Saved entries
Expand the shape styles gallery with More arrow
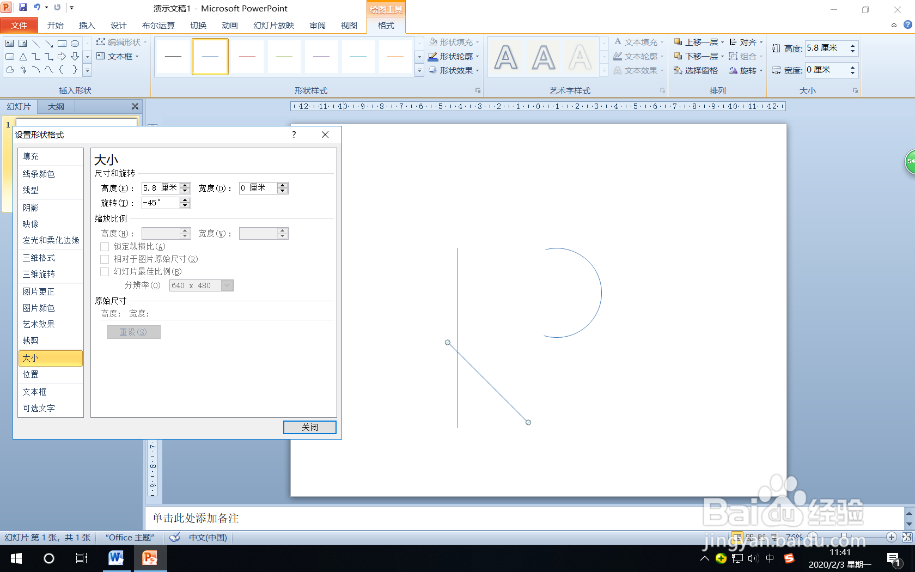(x=419, y=70)
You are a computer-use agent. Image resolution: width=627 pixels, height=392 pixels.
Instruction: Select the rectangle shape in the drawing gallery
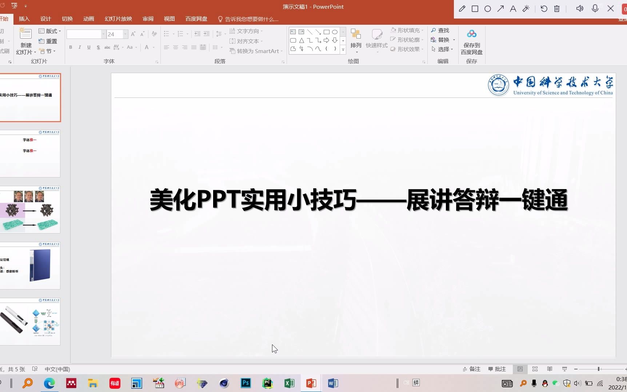coord(326,32)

Try it: The copy must begin at the line containing "Instruction: Select the" and end at the last line of the data above, with every line retyped exactly and no pictures included.

Result of this exercise:
Instruction: Select the rectangle shape in the drawing gallery
coord(326,32)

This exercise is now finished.